Re: UnicodeData.txt problem

From: Doug Ewell (dewell@adelphia.net)
Date: Sat Dec 10 2005 - 00:09:10 CST

Next message: Richard Wordingham: "Re: UnicodeData.txt problem"

Previous message: Tom Emerson: "Re: UnicodeData.txt problem"
In reply to: Theo Veenker: "Re: UnicodeData.txt problem"
Next in thread: Richard Wordingham: "Re: UnicodeData.txt problem"
Reply: Richard Wordingham: "Re: UnicodeData.txt problem"
Messages sorted by: [ date ] [ thread ] [ subject ] [ author ] [ attachment ]
Mail actions: [ respond to this message ] [ mail a new topic ]

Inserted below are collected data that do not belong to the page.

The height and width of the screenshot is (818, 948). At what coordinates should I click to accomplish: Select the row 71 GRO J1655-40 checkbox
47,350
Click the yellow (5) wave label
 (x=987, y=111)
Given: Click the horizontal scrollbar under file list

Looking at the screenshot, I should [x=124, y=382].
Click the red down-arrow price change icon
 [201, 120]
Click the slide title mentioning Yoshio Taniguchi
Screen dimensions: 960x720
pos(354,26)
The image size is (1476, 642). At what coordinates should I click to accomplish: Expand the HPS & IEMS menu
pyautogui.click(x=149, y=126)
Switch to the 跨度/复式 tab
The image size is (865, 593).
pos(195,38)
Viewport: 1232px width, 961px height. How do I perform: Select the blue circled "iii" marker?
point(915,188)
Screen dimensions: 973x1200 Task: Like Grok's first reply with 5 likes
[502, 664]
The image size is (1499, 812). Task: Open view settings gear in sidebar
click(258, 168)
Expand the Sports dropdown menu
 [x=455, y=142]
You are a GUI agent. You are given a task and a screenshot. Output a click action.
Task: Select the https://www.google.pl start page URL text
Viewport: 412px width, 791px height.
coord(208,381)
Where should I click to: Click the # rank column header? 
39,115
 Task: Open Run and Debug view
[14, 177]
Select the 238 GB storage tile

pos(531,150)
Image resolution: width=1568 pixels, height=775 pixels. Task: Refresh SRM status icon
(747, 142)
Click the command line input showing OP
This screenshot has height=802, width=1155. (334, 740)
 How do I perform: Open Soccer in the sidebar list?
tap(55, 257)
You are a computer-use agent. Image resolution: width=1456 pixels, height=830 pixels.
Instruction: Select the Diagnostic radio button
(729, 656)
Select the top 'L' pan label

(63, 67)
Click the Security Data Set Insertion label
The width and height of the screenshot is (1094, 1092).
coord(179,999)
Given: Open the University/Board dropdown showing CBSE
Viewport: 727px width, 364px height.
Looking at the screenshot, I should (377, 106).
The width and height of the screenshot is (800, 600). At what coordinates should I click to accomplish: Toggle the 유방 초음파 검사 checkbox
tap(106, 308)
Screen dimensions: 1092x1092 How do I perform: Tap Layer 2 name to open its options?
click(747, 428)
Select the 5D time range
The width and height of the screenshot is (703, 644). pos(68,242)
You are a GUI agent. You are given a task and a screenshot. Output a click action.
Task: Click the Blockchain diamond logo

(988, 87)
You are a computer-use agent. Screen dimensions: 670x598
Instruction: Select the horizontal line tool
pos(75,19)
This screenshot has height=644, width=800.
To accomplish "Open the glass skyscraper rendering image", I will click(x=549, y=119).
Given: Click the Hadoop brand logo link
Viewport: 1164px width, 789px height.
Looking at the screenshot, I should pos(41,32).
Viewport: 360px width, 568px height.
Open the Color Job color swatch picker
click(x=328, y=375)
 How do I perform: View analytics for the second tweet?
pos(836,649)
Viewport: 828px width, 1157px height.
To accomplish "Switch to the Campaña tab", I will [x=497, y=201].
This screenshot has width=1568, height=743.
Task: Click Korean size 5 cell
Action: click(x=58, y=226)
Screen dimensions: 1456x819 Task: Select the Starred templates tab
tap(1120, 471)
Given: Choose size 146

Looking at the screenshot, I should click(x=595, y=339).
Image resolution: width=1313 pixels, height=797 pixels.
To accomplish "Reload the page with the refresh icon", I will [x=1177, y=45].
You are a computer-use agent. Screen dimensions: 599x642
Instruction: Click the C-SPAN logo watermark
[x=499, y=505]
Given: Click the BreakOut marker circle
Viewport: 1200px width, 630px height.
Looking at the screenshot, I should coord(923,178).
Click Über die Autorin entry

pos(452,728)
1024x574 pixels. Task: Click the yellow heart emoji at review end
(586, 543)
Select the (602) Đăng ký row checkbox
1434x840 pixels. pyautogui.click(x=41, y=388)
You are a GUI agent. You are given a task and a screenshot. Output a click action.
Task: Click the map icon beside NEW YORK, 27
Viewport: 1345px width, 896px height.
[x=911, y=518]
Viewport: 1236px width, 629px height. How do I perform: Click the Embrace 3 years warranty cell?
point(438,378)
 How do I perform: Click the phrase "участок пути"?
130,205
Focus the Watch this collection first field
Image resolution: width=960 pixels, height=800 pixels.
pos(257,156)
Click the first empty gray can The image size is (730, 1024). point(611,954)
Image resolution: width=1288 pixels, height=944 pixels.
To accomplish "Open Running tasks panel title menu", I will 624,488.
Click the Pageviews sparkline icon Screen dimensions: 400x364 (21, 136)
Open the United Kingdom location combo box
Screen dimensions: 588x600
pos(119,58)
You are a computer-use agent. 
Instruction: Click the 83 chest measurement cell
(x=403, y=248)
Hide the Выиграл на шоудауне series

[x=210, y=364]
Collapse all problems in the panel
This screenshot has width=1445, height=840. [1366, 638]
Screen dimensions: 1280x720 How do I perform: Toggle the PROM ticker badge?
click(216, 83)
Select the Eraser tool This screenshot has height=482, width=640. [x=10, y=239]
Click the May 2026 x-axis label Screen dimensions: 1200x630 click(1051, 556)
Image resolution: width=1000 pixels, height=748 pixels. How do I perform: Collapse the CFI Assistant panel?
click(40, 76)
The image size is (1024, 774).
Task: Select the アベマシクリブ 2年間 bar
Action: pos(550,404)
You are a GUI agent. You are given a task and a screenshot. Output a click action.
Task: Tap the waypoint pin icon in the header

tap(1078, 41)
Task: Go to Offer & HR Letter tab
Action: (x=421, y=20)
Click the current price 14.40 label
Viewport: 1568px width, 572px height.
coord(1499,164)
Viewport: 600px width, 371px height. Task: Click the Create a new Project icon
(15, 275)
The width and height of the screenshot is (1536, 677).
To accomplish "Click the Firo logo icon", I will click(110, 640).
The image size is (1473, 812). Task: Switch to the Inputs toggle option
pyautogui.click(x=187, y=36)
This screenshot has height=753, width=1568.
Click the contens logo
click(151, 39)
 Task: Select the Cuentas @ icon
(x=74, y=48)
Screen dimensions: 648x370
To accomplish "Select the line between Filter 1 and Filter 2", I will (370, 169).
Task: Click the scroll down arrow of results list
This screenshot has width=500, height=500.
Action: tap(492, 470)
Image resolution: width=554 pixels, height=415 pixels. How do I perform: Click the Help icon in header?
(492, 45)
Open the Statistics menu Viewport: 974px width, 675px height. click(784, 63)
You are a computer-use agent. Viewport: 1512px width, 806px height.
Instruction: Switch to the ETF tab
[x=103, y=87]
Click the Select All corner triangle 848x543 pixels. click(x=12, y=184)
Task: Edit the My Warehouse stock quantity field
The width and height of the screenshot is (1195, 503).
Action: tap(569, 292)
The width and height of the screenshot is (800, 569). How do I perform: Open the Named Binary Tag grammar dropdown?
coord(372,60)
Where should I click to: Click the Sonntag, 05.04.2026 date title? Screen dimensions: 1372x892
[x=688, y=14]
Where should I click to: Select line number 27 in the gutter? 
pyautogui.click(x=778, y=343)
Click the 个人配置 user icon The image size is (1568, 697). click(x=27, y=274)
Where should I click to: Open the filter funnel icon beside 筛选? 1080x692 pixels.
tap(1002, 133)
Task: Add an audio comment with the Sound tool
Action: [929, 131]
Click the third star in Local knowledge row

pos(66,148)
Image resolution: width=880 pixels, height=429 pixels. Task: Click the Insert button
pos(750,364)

Theo Veenker <Theo dot Veenker at let dot uu dot nl> wrote:

>>>You could even create a double set of data files: a new reorganized
>>>set of data files, and a set for backwards compatibility (extracted
>>>from the new set).
>>
>>
>> Yep, but that creates another mountain of maintenance work for
>> each release.
>
> Yeah you're right. You have to type the "extract-old-format-files"
> command on each release.

That's my approach. I write a program, or (if I'm lucky) a line of two
of grep, to convert the file I get into the file I want. The effort of
writing the filter is expended just once. Well, not always... sometimes
I have to upgrade the filter to account for changes in the source file,
which I suspect is what Ken is talking about.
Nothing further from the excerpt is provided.